Exercise material:
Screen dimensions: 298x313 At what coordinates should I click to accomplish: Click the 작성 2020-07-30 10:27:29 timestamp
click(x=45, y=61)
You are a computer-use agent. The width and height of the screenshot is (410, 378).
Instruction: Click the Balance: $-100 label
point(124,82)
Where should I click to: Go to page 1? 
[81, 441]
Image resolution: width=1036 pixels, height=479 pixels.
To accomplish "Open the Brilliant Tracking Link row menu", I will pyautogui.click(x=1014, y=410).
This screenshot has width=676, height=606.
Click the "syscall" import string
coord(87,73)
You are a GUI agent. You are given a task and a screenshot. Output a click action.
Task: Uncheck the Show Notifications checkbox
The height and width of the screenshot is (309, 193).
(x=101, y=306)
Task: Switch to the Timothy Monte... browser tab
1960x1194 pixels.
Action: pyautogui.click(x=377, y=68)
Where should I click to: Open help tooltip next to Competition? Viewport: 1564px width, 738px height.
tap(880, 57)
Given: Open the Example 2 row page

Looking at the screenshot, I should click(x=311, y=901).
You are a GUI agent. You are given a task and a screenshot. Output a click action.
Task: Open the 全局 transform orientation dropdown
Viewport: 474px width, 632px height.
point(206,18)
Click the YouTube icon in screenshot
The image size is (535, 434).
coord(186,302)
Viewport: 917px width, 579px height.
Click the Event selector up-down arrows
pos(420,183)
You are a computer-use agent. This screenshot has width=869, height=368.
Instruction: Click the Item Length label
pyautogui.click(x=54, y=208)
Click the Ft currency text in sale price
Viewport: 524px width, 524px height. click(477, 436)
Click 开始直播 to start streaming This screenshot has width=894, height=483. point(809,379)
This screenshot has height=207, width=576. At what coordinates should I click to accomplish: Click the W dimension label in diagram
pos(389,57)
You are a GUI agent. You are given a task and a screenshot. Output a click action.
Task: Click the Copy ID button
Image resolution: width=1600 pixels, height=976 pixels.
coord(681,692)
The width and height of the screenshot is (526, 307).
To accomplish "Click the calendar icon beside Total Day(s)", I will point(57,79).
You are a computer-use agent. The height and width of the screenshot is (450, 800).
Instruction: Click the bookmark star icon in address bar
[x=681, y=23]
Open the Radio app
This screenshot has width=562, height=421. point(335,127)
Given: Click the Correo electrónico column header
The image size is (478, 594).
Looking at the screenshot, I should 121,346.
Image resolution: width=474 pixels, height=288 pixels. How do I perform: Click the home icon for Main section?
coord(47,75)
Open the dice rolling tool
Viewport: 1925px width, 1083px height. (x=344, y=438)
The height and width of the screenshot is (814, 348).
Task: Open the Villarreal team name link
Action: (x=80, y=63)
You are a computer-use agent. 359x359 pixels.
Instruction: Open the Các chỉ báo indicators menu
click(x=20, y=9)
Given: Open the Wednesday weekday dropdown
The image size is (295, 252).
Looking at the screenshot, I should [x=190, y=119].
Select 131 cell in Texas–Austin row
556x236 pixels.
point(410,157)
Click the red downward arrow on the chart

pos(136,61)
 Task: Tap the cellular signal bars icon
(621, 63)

Given task: Copy out the entire listing above line for line, without changing any character.

Solution to this exercise:
Screen dimensions: 298x313 At what coordinates should I click to accomplish: Click the 작성 2020-07-30 10:27:29 timestamp
click(x=45, y=61)
You are a computer-use agent. The width and height of the screenshot is (410, 378).
Instruction: Click the Balance: $-100 label
point(124,82)
Where should I click to: Go to page 1? 
[81, 441]
Image resolution: width=1036 pixels, height=479 pixels.
To accomplish "Open the Brilliant Tracking Link row menu", I will pyautogui.click(x=1014, y=410).
This screenshot has width=676, height=606.
Click the "syscall" import string
coord(87,73)
You are a GUI agent. You are given a task and a screenshot. Output a click action.
Task: Uncheck the Show Notifications checkbox
The height and width of the screenshot is (309, 193).
(x=101, y=306)
Task: Switch to the Timothy Monte... browser tab
1960x1194 pixels.
Action: pyautogui.click(x=377, y=68)
Where should I click to: Open help tooltip next to Competition? Viewport: 1564px width, 738px height.
tap(880, 57)
Given: Open the Example 2 row page

Looking at the screenshot, I should click(x=311, y=901).
You are a GUI agent. You are given a task and a screenshot. Output a click action.
Task: Open the 全局 transform orientation dropdown
Viewport: 474px width, 632px height.
point(206,18)
Click the YouTube icon in screenshot
The image size is (535, 434).
coord(186,302)
Viewport: 917px width, 579px height.
Click the Event selector up-down arrows
pos(420,183)
You are a computer-use agent. This screenshot has width=869, height=368.
Instruction: Click the Item Length label
pyautogui.click(x=54, y=208)
Click the Ft currency text in sale price
Viewport: 524px width, 524px height. click(477, 436)
Click 开始直播 to start streaming This screenshot has width=894, height=483. point(809,379)
This screenshot has height=207, width=576. At what coordinates should I click to accomplish: Click the W dimension label in diagram
pos(389,57)
You are a GUI agent. You are given a task and a screenshot. Output a click action.
Task: Click the Copy ID button
Image resolution: width=1600 pixels, height=976 pixels.
coord(681,692)
The width and height of the screenshot is (526, 307).
To accomplish "Click the calendar icon beside Total Day(s)", I will point(57,79).
You are a computer-use agent. The height and width of the screenshot is (450, 800).
Instruction: Click the bookmark star icon in address bar
[x=681, y=23]
Open the Radio app
This screenshot has width=562, height=421. point(335,127)
Given: Click the Correo electrónico column header
The image size is (478, 594).
Looking at the screenshot, I should 121,346.
Image resolution: width=474 pixels, height=288 pixels. How do I perform: Click the home icon for Main section?
coord(47,75)
Open the dice rolling tool
Viewport: 1925px width, 1083px height. (x=344, y=438)
The height and width of the screenshot is (814, 348).
Task: Open the Villarreal team name link
Action: (x=80, y=63)
You are a computer-use agent. 359x359 pixels.
Instruction: Open the Các chỉ báo indicators menu
click(x=20, y=9)
Given: Open the Wednesday weekday dropdown
The image size is (295, 252).
Looking at the screenshot, I should [x=190, y=119].
Select 131 cell in Texas–Austin row
556x236 pixels.
point(410,157)
Click the red downward arrow on the chart

pos(136,61)
 Task: Tap the cellular signal bars icon
(621, 63)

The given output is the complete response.